Social networks want entertainers, not advertisers
Another week, another public condemnation of Facebook. Whether for its tanking share price or its latest attempt to monetise a massive and data-rich user base, Facebook is being slammed as never before.
The reason for this is simple: we all need Facebook a bit too much. It’s a tech beacon in a post-industrial recessionary gloom, and our expectations of it are ratcheted so high they fail and disappoint at every additional turn.
People need Facebook to connect with other people – nearly one billion of them interconnected and curating their own life stories through a platform designed, initially at least, explicitly for that purpose.
Advertisers need it because beneath this mass reach is an even richer prize of personal data and behavioural information. And, since its fiasco of an IPO, investors need it, too – to start growing revenues, and quick.
Restless shareholders, humiliated by their part in the hubris surrounding Facebook’s initial valuation, want Facebook to rapidly unlock its revenue potential. They are pushing the company to think and behave more like a media owner and less like a social network; every passing ‘sponsored stories’ or ‘sponsored search’ revenue generator conjured up by Facebook casts its users not as customers, but as currency.

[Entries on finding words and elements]
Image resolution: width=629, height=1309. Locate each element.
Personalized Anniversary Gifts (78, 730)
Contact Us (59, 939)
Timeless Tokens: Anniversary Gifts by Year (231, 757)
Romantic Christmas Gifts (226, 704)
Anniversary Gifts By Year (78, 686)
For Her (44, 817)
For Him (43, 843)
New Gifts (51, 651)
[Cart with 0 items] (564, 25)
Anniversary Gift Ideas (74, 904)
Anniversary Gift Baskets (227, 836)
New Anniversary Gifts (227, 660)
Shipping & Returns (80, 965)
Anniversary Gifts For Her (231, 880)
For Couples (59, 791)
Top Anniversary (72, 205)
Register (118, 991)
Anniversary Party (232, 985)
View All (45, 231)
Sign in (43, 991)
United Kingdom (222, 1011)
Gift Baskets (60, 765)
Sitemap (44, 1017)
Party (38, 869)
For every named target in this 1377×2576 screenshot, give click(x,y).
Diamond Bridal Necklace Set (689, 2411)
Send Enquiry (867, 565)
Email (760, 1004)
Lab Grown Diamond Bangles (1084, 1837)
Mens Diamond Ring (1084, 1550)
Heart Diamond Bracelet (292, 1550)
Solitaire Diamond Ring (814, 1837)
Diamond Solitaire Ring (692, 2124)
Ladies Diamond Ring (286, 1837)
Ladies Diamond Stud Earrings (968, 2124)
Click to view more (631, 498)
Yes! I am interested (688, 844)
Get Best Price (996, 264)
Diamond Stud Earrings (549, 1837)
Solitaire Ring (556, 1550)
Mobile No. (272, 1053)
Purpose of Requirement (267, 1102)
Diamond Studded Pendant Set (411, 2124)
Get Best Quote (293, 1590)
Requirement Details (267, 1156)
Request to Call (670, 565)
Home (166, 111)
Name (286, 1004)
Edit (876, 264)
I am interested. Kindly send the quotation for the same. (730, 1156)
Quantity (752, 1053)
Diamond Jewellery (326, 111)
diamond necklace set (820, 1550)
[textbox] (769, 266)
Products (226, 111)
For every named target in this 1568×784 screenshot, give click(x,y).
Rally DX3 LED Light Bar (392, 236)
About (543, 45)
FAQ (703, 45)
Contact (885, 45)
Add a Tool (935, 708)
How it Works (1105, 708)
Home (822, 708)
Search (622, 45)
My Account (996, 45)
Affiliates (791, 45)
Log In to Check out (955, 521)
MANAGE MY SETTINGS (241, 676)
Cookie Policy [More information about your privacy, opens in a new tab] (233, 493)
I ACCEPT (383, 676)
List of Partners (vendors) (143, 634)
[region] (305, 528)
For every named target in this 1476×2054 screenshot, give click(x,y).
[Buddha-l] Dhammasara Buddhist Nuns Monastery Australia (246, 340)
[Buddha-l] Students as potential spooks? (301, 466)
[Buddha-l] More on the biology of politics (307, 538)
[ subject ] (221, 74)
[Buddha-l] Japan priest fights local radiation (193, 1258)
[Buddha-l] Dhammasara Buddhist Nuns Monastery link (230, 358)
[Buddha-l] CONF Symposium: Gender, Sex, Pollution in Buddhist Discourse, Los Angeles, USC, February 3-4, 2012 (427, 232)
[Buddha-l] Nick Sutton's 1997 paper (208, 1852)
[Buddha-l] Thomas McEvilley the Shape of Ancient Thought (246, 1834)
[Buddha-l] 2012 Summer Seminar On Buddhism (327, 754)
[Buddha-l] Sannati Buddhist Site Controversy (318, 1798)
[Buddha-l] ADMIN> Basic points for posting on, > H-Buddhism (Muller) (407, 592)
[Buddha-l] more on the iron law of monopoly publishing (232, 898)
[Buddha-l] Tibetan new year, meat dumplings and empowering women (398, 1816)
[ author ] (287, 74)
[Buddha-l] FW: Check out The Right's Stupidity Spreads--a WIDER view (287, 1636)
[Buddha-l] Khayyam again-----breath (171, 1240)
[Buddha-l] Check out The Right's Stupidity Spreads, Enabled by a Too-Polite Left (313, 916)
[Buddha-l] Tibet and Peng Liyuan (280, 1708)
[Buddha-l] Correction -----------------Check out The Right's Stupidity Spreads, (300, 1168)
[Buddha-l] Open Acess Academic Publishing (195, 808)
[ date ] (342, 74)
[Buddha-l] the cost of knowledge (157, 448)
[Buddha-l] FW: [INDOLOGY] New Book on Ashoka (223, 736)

GIVEN EXERCISE A — According to the Facebook article, roughly how many people are interconnected through the platform?
GIVEN EXERCISE B — Using the Facebook article, explain why Facebook is being criticized as never before.
GIVEN EXERCISE C — Based on the Facebook article, state whether each of the following agrees with it: (i) Advertisers value Facebook for the personal data and behavioral information beneath its reach. (ii) Shareholders want Facebook to act more like a social network and less like a media owner. (iii) Facebook's IPO went well.

EXPECTED OUTPUT A — Nearly one billion.

EXPECTED OUTPUT B — We all need Facebook too much. It is a tech beacon in a post-industrial recessionary gloom, and our expectations of it are set so high that they fail and disappoint at every turn.

EXPECTED OUTPUT C —
(i) Yes: "beneath this mass reach is an even richer prize of personal data and behavioural information"
(ii) No: "think and behave more like a media owner and less like a social network"
(iii) No: "since its fiasco of an IPO"